Every record below must be copied exactly, with images dropped.

Supplied material:

◇ ◇ ◇ ◇ ◇

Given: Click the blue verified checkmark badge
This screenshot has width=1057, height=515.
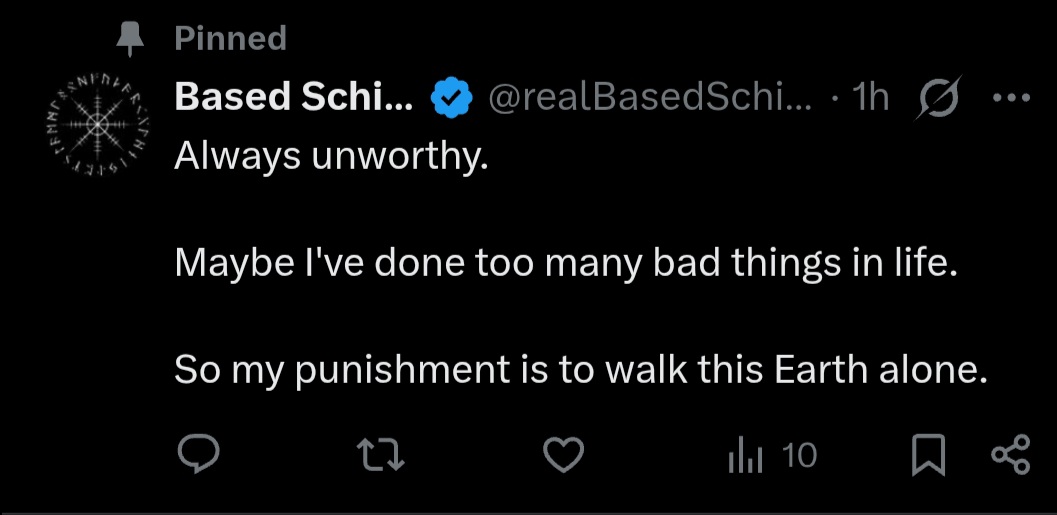Looking at the screenshot, I should [x=451, y=97].
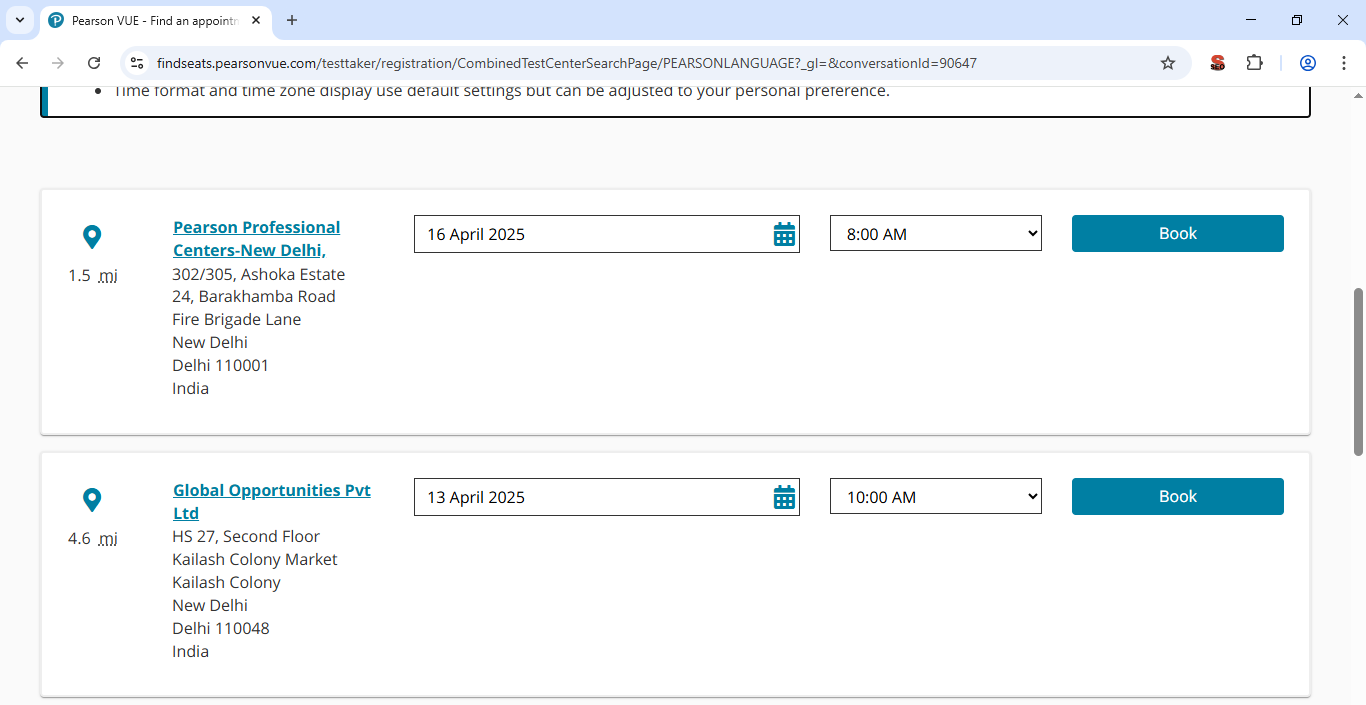
Task: Expand the 10:00 AM time dropdown
Action: [935, 497]
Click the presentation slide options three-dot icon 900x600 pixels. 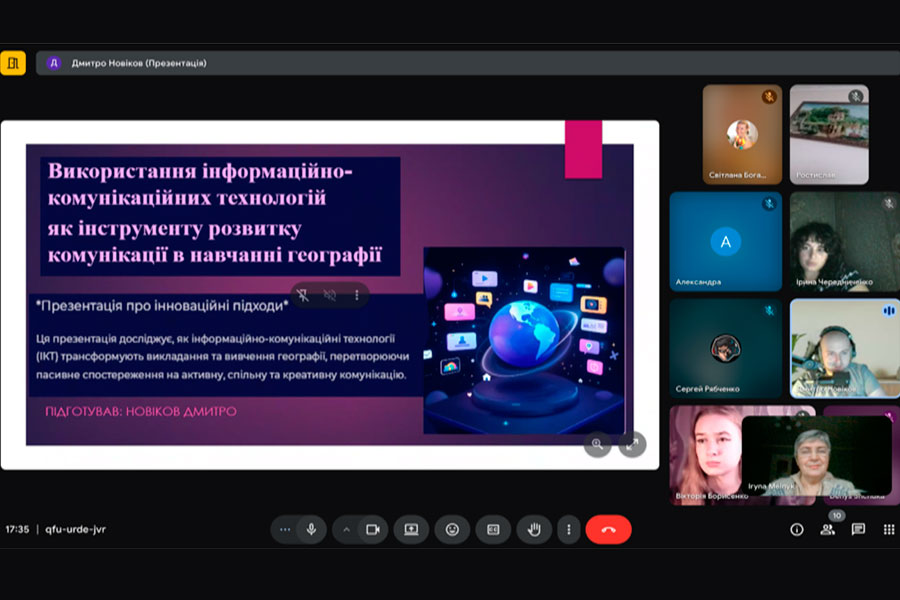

◇ ◇ ◇ ◇ ◇

Exercise solution:
Given: Click the blue verified checkmark badge
This screenshot has width=1057, height=515.
Looking at the screenshot, I should [x=451, y=97].
Task: Expand the 10:00 AM time dropdown
Action: [935, 497]
Click the presentation slide options three-dot icon 900x600 pixels. 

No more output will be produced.